Material for the task →
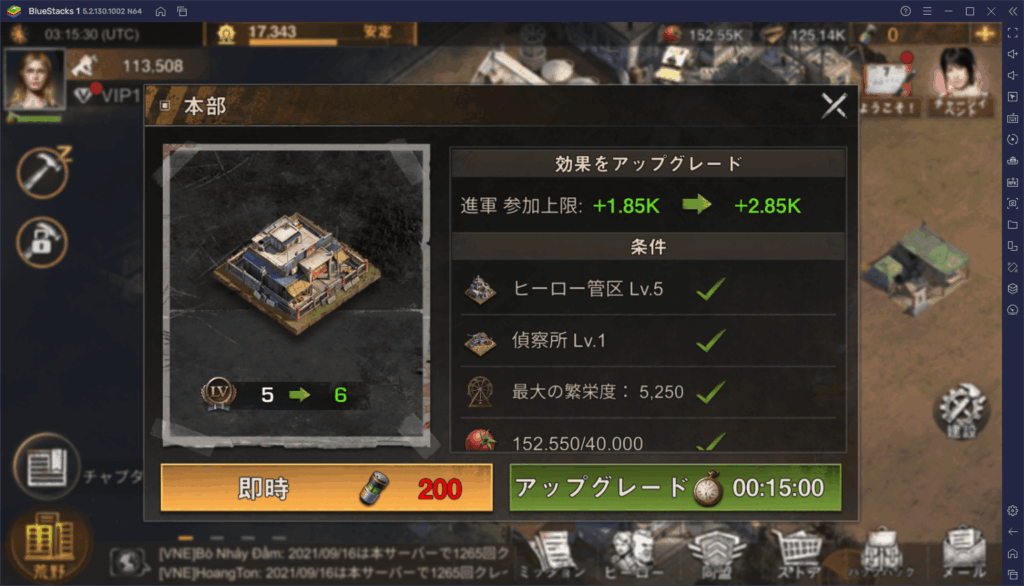
Task: Click the plus icon to add currency
Action: [x=984, y=33]
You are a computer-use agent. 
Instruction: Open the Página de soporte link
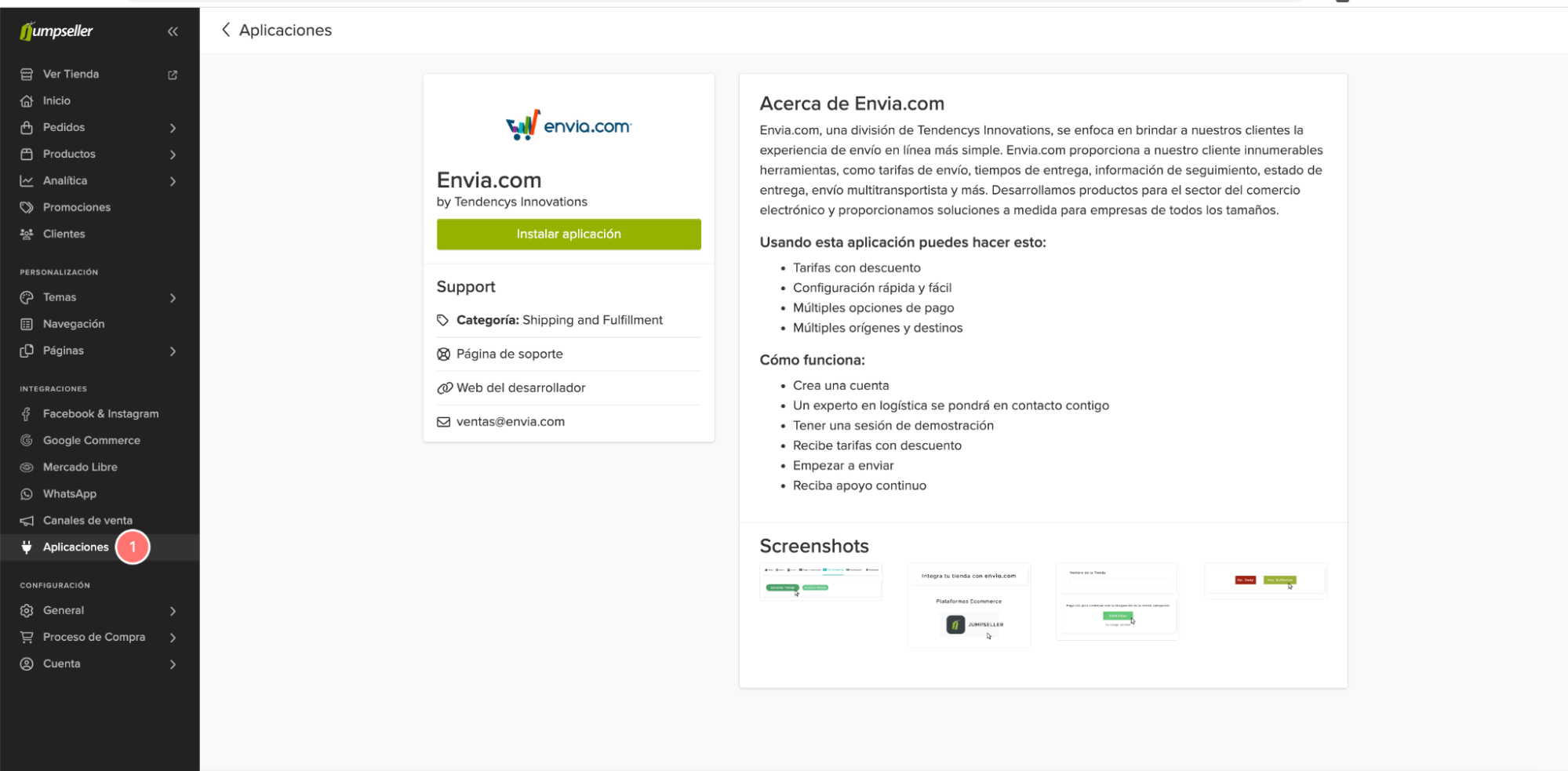point(509,355)
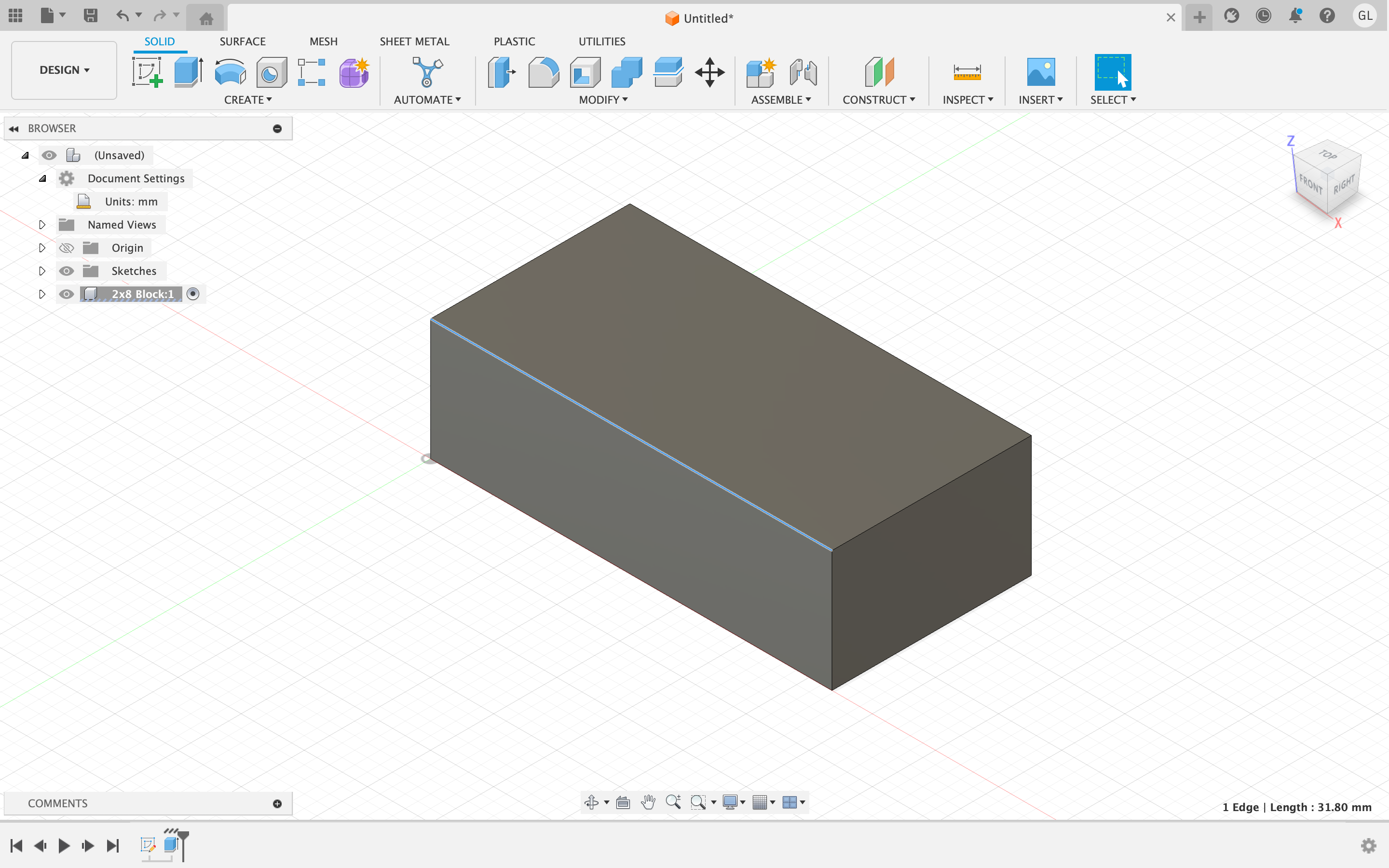
Task: Activate the Move/Copy arrows icon
Action: pos(709,72)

Requirement → Would you copy all of the records above word for word, leaving the pictures out of your answer?

Answer for this exercise →
Task: Click the plus icon to add currency
Action: [x=984, y=33]
You are a computer-use agent. 
Instruction: Open the Página de soporte link
point(509,355)
Task: Activate the Move/Copy arrows icon
Action: pos(709,72)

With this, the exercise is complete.